La première tranche de 14 milliards de dollars sera rapidement versée par la Chine dans le cadre du mécanisme de dialogue stratégique pour la coopération et la coordination économiques (DECCE) et la deuxième sera perçue par l’Argentine plus tard par le biais de projets et de propositions que l’Argentine présentera au groupe créé ad hoc entre les deux pays dans le cadre de l’adhésion à la Nouvelle route de la soie.
« Aujourd’hui, nous avons l’occasion […] d’élargir la participation des fournisseurs argentins aux travaux d’infrastructure et d’accélérer les négociations et autorisations sanitaires et phytosanitaires afin de stimuler les exportations vers la Chine », a par ailleurs déclaré M. Fernández.
Si cela constitue donc une très bonne nouvelle pour l’Argentine dont l’économie croule sous la dette extérieure, un autre accord conclu avec le FMI vient contrebalancer l’enthousiasme que porte le premier.
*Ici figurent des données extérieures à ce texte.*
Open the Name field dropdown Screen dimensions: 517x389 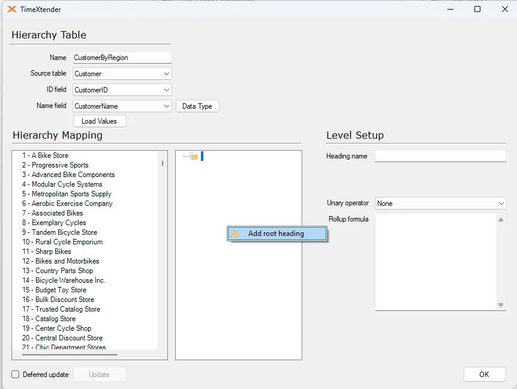tap(166, 106)
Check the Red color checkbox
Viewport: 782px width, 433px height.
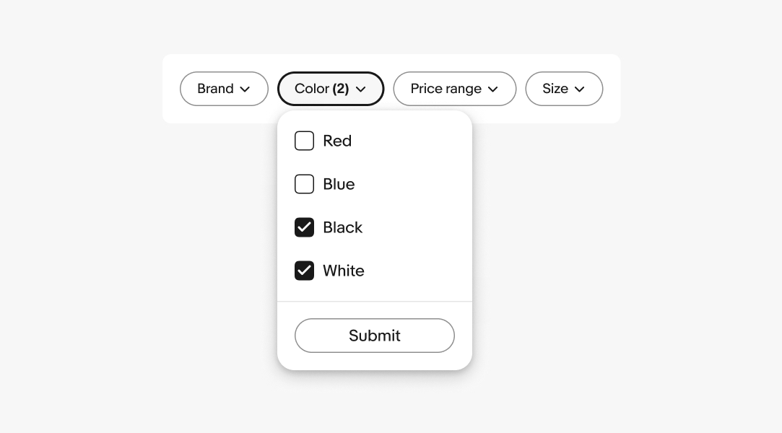pyautogui.click(x=304, y=141)
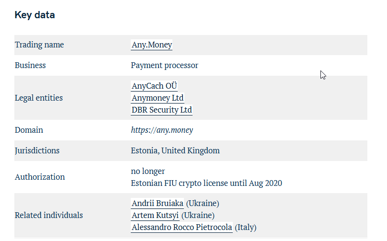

Soit dit en passant : le FMI n’a jamais sorti un pays de l’insolvabilité.
Ainsi, le président Macri s’était engagé en 2018 à rembourser un important prêt du FMI en 2024. L’accord que vient d’obtenir son successeur Fernandez concerne justement le recul de l’échéance de 2024 à 2026, ce qui laisse deux ans de plus à Fernandez pour augmenter les exportations afin de générer de la croissance.
Car tel est bien ce que prévoit l’accord dicté par le FMI. Qu’il soit ici rappelé que toutes les exportations ne se valent pas : l’Argentine générera une croissance économique seulement si elle exporte des produits manufacturés ; les seuls produits agricoles ou semi-travaillés ou les matières premières ne permettront pas l’établissement d’une base économique suffisamment solide pour générer l’accumulation de richesse et rembourser le prêt.
En plus de cela, le plan de réduction des subventions aux services publics sera maintenu, comme le prévoit l’accord. C’est là que nous voyons l’absurdité des solutions apportées par des institutions comme le FMI : comment une économie durable pourrait-elle voir le jour sans investissements publics dans les secteurs productifs ? Or ces investissements ne peuvent pas être sans services publics fonctionnels. Ainsi se perpétue le piège du FMI.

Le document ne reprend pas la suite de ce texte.